# Thinking of playing.



## Reaper12D (Feb 23, 2011)

Hello everyone,

As a fan of WH40K I thought I might also dabble in the Fantasy version. However I am at a loss of which army to play as. As of now I have narrowed my option based off of the armies which I think look the coolest and those two are the High Elves and Warriors of Chaos. 

That being said I am looking to see what other players may think and if they have any pros or cons they may be willing to share. Thanks for the support.


----------



## facelessone (Jan 18, 2010)

Daemons of chaos so you can use them in 40k and WFB.


----------



## Durzod (Nov 24, 2009)

High ekves have the adbantage of being in the Island of Blood box, making the start-up fairly inexpensive. WoC habe the advantahe that you can make a decent army with a fairly low model count. WoC pretty much don't have a shooting phase, so you'll miss out on that. They do have tyhe toughest core units in the game.

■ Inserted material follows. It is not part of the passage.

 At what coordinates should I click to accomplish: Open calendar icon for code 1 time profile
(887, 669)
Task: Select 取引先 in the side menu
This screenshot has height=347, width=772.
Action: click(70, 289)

Really, it's what you want to play that counts, as well as what you want to paint.


----------



## Wingman (Jun 27, 2011)

Both are great armies to play and it really comes down to how you want to play them.

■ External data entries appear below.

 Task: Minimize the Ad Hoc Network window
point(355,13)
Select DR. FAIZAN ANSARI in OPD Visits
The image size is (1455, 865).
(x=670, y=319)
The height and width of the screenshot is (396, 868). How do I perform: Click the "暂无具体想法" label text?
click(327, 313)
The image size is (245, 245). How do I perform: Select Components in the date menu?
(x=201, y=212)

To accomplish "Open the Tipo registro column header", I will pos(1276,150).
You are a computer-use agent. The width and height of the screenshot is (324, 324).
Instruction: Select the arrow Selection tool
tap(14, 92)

As far as magic goes both are really good at it. High elves have a higher movement but are generally weaker. Shooting goes to high elves but WoC also have a very unique cannon although it has a chance of breaking free and killing your crew. In close combat the high elves rely on hitting first, they also get to re-roll all missed to hit rolls if their initiative is higher. WoC rely on heavy hits and good saves or massed troops with lots of dice. 

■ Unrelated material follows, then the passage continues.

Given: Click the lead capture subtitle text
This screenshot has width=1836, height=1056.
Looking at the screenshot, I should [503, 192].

I've played against both armies with my Dark Elves and I think both are great so it's going to be a tough decision. Look into how you want to play fantasy and what you like the feel of more. My personal opinion would be for WoC but I am a bit biased as a DElf player.


----------



## elmir (Apr 14, 2011)

If you have a 40k background, that should give you some insight on what playstyle you prefer.

WoC: Elite, tough as nails, hardhitting, somewhat slower
HE: Elite, rather fragile, hard hitting, rather fast. 

That's a rough guideline... You should have a good time with either of these armies in 8th. Have fun.


----------



## Azezel (May 23, 2010)

Durzod said:


> High ekves have the adbantage of being in the Island of Blood box, making the start-up fairly inexpensive.


This is true. However, of the models in Island of Blood, only the Swordmasters and Mage will get much use. Seaguard, Reavers and the Prince on gryphon are really sub-par units.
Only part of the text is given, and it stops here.